How to Recognize, Treat, and Prevent a Heart Attack
Heart attacks affect over a million Americans each year. Though they can be treated if they are quickly diagnosed, there are still unpleasant side effects, and an untreated heart attack can be deadly. Taking steps to prevent a heart attack and learning to recognize heart attack symptoms can ultimately be lifesaving.
What is a Heart Attack?
A heart attack occurs when heart tissue is damaged or dies due to an artery blockage. When a coronary artery is blocked, blood cannot flow, so the heart does not receive enough oxygen. Coronary artery disease causes most heart attacks, but they can also be caused by a sudden artery spasm or tear.
What are the Symptoms of a Heart Attack?
- A person experiencing a heart attack can have any or all of these symptoms:
- Dizziness, sweating, nausea, and vomiting
- Feelings of anxiety, weakness, indigestion, fullness, choking, or heartburn
- Shortness of breath
- Fast or irregular heartbeats
- Discomfort in the back, throat, arm, or jaw
- Feelings of pressure in the chest, breastbone, or arm
How is a Heart Attack Treated?
During a heart attack, it is important to restore blood flow quickly. A doctor may use the following treatments to aid a heart attack victim.
- Various medications can be prescribed to increase blood flow.
- Coronary artery bypass surgery may occur during or after the heart attack to send blood flow around the damaged section of arteries.
- A catheter might be inserted into a blocked artery to open it and restore blood flow.
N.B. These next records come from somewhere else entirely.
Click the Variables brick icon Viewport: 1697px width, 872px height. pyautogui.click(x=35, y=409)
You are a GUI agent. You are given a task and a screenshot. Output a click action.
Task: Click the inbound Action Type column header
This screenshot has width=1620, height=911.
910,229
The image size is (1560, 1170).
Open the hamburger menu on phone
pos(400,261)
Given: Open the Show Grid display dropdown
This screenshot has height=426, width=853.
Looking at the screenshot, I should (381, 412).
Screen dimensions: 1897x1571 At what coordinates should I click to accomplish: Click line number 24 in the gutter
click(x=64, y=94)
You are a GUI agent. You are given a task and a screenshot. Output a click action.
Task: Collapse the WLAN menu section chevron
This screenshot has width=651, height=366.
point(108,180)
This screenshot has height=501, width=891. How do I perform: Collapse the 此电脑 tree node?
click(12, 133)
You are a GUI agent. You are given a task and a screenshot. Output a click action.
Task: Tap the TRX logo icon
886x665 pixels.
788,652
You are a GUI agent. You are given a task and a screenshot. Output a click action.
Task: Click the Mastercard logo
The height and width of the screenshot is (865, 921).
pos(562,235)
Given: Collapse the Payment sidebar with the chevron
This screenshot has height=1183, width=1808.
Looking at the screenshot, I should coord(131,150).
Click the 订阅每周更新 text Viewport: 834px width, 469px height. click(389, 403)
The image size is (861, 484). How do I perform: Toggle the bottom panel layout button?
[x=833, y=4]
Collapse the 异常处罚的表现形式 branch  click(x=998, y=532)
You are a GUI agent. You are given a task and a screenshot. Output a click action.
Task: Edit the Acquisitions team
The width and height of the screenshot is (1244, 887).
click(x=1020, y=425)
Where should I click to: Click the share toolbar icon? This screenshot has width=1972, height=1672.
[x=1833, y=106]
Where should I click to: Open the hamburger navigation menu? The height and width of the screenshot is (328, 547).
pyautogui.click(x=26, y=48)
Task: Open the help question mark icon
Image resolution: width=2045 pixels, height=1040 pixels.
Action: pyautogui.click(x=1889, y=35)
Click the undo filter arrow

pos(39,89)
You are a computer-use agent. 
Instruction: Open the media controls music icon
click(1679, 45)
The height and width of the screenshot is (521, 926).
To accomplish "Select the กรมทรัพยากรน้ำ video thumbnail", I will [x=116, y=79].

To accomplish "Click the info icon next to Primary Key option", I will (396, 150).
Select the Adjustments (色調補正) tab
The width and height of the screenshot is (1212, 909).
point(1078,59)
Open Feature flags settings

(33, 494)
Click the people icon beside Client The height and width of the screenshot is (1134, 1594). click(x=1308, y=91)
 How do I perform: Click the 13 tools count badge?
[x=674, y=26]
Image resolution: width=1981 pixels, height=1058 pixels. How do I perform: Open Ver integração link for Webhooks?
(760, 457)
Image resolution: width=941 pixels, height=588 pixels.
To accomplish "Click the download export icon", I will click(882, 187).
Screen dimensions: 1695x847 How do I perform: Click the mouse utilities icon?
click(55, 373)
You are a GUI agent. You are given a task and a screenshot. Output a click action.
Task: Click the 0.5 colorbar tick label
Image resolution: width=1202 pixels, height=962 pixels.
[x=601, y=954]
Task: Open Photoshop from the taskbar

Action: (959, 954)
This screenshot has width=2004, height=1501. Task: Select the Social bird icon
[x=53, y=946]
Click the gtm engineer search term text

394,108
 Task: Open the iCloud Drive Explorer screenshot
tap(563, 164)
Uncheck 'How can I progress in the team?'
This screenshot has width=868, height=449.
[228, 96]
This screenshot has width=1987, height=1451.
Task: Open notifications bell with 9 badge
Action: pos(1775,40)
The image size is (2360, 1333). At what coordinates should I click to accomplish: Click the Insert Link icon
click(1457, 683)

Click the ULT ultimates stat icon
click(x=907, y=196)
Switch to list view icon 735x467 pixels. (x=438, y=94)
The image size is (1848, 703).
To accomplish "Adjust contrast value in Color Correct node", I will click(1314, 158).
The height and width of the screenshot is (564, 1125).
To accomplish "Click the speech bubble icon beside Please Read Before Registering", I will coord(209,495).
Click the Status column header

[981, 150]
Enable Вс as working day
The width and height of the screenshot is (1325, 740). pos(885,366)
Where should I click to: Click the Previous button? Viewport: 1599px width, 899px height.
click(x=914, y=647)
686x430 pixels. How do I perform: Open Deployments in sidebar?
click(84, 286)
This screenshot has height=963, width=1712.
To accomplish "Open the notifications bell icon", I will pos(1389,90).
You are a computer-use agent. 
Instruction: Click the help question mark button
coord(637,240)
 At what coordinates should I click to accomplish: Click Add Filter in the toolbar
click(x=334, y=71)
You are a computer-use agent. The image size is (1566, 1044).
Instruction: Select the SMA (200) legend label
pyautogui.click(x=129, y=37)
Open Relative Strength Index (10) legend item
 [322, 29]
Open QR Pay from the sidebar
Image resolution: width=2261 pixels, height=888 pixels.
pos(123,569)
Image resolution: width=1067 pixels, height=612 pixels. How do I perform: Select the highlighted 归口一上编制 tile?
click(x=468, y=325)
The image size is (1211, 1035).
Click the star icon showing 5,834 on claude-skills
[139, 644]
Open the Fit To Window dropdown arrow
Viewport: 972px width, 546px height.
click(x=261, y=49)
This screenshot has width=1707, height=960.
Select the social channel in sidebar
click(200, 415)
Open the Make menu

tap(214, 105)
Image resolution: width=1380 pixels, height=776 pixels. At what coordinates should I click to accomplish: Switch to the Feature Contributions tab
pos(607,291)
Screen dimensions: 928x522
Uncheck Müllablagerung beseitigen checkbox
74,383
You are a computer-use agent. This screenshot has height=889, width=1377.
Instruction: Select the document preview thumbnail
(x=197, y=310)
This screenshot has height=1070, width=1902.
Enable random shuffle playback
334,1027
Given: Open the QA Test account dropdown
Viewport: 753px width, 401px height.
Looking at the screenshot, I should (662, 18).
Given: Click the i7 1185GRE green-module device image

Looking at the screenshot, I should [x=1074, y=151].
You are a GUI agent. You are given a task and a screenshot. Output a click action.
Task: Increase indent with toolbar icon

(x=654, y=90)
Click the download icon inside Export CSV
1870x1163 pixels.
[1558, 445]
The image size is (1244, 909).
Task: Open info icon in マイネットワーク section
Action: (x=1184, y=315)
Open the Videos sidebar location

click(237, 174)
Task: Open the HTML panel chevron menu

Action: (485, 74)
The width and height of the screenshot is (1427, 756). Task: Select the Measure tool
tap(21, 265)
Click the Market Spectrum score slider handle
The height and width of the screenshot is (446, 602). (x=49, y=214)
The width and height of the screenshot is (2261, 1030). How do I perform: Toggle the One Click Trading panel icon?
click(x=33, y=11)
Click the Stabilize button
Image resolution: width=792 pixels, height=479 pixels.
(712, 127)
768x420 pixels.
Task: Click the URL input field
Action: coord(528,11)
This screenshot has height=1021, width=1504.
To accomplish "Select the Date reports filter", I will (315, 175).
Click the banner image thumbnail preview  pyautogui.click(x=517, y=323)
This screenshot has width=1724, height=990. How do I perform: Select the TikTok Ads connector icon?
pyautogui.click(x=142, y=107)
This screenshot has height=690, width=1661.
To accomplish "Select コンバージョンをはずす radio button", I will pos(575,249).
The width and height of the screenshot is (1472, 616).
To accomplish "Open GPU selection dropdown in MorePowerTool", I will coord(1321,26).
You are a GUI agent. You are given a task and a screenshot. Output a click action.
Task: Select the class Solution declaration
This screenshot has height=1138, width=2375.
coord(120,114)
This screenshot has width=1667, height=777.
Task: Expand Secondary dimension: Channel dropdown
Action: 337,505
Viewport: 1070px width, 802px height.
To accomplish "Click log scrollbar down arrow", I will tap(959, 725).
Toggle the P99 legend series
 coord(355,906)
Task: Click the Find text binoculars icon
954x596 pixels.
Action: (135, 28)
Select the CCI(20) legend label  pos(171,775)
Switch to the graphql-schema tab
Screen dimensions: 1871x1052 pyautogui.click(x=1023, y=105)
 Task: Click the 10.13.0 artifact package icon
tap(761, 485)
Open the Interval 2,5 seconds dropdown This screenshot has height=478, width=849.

What Increases Your Heart Attack Risks?
Certain risk factors can greatly increase the dangers of having a heart attack, including:
- Old age
- High blood pressure
- High cholesterol
- A family history of heart attacks
- Using illegal drugs
What is Heart Attack Prevention?
If you are at risk for a heart attack, a doctor can prescribe medications to lessen the likelihood of a heart attack. By maintaining a healthy lifestyle, you can diminish the chances of a heart attack. It is important to stay at a healthy weight, exercise, avoid smoking, and keep your blood pressure and cholesterol levels down.